Top of ENTRIES PROVIDED
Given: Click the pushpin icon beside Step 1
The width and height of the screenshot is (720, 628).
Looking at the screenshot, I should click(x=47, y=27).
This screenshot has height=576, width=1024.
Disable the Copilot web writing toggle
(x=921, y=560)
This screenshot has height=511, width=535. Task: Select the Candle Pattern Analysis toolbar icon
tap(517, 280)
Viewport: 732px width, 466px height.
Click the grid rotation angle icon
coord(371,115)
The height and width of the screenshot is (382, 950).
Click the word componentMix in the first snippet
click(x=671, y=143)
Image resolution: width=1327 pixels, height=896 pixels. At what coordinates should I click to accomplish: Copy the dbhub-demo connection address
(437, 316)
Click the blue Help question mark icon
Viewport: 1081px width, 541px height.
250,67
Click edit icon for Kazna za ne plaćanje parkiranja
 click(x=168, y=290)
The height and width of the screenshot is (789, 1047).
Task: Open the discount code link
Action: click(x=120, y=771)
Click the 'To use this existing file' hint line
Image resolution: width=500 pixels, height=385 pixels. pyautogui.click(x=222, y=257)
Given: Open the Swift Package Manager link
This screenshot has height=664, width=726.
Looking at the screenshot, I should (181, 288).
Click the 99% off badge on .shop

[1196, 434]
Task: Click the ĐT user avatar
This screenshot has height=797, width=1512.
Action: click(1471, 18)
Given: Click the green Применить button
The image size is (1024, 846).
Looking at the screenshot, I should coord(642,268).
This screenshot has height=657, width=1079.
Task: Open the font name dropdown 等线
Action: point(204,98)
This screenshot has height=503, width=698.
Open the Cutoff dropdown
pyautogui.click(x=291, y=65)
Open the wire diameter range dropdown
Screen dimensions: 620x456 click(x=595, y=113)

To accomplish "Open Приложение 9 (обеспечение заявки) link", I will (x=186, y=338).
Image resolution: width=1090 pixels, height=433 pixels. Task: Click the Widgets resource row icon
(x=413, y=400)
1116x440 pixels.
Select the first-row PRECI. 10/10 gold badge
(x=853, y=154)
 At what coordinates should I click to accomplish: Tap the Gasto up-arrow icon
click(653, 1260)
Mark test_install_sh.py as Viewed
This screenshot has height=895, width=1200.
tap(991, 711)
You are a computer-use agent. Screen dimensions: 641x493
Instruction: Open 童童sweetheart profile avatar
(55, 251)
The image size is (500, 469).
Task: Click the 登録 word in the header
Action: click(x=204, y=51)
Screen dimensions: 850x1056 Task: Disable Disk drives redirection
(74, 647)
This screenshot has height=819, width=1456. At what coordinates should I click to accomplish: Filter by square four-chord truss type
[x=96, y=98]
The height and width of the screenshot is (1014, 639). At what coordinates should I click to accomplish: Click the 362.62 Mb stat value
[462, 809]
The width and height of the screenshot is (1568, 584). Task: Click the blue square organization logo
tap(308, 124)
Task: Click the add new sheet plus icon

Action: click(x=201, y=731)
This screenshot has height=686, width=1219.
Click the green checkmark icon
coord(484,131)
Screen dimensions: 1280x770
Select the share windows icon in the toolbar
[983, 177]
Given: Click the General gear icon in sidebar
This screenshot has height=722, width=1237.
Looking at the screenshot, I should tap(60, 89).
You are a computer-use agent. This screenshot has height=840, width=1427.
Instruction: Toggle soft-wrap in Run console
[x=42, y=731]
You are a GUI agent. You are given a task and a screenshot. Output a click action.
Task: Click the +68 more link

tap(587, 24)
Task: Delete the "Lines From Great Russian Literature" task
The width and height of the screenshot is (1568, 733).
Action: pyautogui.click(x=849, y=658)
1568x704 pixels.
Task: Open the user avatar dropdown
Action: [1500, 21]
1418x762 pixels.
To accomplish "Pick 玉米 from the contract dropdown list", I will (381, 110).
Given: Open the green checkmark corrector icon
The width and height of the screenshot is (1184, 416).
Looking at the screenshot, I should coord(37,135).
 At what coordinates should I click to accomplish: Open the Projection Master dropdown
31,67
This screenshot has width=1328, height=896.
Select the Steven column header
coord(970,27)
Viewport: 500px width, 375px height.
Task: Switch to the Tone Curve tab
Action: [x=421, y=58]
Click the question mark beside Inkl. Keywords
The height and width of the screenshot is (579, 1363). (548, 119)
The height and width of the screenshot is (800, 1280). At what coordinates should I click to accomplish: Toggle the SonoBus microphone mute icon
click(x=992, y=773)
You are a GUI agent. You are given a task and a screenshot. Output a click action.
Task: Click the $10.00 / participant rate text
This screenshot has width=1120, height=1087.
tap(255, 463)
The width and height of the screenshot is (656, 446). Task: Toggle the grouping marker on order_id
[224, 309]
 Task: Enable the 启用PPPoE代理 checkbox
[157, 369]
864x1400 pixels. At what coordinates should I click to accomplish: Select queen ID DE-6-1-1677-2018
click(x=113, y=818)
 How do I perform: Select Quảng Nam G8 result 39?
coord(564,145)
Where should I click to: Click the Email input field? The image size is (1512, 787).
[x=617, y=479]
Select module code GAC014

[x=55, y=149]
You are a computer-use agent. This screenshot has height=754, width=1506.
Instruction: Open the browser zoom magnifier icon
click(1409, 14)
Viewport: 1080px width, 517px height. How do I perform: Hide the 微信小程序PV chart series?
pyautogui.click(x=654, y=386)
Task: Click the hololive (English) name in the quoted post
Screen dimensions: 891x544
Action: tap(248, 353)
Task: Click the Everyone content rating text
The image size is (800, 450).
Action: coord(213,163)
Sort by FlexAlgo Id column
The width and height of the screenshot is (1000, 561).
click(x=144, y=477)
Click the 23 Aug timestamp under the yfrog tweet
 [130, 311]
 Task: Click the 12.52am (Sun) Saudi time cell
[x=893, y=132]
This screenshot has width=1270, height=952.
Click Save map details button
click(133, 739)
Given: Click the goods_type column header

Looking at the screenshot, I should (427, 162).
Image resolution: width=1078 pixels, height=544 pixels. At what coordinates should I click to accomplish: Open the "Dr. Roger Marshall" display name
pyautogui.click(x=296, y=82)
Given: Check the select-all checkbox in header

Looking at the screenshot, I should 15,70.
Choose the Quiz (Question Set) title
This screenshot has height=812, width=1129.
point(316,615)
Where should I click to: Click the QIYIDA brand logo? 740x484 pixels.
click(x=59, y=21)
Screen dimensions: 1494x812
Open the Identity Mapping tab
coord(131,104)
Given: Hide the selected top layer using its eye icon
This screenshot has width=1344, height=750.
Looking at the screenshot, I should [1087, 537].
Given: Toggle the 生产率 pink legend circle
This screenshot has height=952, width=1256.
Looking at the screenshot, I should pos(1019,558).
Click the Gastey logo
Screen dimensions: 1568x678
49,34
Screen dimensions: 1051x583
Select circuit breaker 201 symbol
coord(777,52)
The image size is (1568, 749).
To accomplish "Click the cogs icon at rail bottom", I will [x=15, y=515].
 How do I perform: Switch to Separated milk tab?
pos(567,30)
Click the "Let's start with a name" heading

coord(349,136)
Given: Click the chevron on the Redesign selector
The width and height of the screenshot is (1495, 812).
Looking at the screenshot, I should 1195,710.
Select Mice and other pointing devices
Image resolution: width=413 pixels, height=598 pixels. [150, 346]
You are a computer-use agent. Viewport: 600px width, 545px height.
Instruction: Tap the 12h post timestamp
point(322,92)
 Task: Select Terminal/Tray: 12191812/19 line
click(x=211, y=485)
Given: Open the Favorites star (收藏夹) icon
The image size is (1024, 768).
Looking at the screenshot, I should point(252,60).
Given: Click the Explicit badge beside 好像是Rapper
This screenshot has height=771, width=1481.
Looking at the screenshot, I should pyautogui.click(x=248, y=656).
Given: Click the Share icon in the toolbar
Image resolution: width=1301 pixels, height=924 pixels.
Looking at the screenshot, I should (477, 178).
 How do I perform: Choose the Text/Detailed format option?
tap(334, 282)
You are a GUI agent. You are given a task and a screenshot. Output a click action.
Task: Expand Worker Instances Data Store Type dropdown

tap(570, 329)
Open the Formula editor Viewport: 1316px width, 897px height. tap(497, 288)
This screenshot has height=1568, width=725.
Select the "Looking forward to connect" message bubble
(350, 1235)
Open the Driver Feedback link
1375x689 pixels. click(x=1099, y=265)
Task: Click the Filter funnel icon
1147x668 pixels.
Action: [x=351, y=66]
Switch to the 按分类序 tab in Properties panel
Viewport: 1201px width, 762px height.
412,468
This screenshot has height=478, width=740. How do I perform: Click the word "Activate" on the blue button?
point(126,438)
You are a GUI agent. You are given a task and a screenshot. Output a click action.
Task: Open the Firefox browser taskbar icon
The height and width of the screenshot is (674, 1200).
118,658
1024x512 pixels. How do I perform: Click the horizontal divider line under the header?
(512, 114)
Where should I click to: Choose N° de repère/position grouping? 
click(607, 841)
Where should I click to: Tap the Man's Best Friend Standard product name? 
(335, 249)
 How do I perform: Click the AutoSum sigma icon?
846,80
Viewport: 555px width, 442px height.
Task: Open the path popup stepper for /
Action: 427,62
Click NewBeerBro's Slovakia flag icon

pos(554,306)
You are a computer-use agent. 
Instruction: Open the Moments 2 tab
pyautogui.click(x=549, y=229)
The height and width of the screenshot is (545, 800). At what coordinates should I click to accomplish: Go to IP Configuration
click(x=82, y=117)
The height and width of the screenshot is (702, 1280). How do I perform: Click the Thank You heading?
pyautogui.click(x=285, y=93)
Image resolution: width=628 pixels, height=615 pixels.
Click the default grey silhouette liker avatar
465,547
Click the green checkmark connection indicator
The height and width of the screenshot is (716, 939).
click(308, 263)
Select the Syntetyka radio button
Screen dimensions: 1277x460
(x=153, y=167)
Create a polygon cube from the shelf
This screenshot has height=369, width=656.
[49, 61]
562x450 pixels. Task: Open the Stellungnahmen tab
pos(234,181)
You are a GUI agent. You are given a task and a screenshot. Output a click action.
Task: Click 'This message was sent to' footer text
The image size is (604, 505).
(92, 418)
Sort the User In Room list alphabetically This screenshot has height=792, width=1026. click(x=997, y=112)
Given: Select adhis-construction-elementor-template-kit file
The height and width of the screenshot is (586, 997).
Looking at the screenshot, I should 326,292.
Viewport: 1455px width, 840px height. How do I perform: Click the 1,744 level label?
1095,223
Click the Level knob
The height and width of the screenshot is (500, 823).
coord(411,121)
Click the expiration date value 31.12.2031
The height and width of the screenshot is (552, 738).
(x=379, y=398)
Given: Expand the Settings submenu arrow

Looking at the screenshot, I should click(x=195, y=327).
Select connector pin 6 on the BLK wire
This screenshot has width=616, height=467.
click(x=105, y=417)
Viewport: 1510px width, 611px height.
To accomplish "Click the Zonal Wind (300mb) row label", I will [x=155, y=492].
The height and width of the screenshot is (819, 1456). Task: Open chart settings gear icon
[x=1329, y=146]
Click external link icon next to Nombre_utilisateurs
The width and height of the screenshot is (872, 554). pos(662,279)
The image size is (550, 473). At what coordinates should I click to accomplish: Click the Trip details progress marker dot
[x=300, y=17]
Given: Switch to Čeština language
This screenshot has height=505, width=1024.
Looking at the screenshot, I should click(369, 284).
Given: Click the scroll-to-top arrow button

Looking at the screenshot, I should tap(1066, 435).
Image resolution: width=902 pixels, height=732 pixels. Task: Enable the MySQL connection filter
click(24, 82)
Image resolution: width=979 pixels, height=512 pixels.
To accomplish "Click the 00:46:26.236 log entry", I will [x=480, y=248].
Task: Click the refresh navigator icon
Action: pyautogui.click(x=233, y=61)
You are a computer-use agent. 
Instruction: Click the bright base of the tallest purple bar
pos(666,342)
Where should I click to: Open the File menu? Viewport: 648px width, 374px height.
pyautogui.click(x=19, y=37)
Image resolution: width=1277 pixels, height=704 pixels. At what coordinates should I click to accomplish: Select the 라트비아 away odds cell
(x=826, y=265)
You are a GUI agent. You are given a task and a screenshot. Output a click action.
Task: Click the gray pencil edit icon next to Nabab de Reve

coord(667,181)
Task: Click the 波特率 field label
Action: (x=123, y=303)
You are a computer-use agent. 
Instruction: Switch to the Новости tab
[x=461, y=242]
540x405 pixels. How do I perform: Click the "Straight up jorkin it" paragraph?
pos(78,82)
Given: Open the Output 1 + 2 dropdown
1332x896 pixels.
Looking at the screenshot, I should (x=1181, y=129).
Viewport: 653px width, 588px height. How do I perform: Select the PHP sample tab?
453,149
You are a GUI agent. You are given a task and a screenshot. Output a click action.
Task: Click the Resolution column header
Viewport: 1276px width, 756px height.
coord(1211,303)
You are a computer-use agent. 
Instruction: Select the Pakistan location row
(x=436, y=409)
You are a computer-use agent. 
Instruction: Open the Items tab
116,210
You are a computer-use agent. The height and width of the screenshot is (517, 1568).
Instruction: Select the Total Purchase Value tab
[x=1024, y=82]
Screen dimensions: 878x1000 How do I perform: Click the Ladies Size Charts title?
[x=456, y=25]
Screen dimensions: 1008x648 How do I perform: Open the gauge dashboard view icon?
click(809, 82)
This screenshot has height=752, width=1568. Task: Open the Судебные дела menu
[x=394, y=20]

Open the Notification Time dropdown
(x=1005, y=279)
Bottom of ENTRIES PROVIDED
## INSTRUCTIONS FOR THE TASK
Considering only the data above, return the lines in which "list" occurs.

## SOLUTION TO THIS TASK
To accomplish "Pick 玉米 from the contract dropdown list", I will (381, 110).
Sort the User In Room list alphabetically This screenshot has height=792, width=1026. click(x=997, y=112)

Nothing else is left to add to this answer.